Data listing:
======

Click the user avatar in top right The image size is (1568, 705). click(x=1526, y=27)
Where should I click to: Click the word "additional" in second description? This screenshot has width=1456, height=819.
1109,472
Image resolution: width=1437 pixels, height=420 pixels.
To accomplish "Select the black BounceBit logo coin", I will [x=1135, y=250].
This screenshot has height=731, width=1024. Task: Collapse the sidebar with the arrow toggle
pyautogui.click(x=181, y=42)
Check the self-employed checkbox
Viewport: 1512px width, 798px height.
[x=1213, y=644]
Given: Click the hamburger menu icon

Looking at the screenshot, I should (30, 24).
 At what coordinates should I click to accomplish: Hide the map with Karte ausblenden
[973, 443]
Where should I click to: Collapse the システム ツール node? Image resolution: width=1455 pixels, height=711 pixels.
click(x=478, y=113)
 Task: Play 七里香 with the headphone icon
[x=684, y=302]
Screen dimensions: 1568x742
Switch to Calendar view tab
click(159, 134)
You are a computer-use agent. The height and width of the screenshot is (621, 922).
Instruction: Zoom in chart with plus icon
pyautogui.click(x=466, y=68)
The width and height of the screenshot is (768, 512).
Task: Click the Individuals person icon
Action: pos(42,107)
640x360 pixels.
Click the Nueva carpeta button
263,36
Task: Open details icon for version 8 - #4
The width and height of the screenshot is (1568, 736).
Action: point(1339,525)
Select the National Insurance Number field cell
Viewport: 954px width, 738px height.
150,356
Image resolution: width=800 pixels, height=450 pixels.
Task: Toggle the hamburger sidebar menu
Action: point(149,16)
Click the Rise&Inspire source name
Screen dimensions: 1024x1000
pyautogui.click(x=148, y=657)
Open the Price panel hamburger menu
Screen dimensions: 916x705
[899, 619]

======

Can you reproduce the listing above word for word, every line from start to finish?

Final result:
Click the user avatar in top right The image size is (1568, 705). click(x=1526, y=27)
Where should I click to: Click the word "additional" in second description? This screenshot has width=1456, height=819.
1109,472
Image resolution: width=1437 pixels, height=420 pixels.
To accomplish "Select the black BounceBit logo coin", I will [x=1135, y=250].
This screenshot has height=731, width=1024. Task: Collapse the sidebar with the arrow toggle
pyautogui.click(x=181, y=42)
Check the self-employed checkbox
Viewport: 1512px width, 798px height.
[x=1213, y=644]
Given: Click the hamburger menu icon

Looking at the screenshot, I should (30, 24).
 At what coordinates should I click to accomplish: Hide the map with Karte ausblenden
[973, 443]
Where should I click to: Collapse the システム ツール node? Image resolution: width=1455 pixels, height=711 pixels.
click(x=478, y=113)
 Task: Play 七里香 with the headphone icon
[x=684, y=302]
Screen dimensions: 1568x742
Switch to Calendar view tab
click(159, 134)
You are a computer-use agent. The height and width of the screenshot is (621, 922).
Instruction: Zoom in chart with plus icon
pyautogui.click(x=466, y=68)
The width and height of the screenshot is (768, 512).
Task: Click the Individuals person icon
Action: pos(42,107)
640x360 pixels.
Click the Nueva carpeta button
263,36
Task: Open details icon for version 8 - #4
The width and height of the screenshot is (1568, 736).
Action: point(1339,525)
Select the National Insurance Number field cell
Viewport: 954px width, 738px height.
150,356
Image resolution: width=800 pixels, height=450 pixels.
Task: Toggle the hamburger sidebar menu
Action: point(149,16)
Click the Rise&Inspire source name
Screen dimensions: 1024x1000
pyautogui.click(x=148, y=657)
Open the Price panel hamburger menu
Screen dimensions: 916x705
[899, 619]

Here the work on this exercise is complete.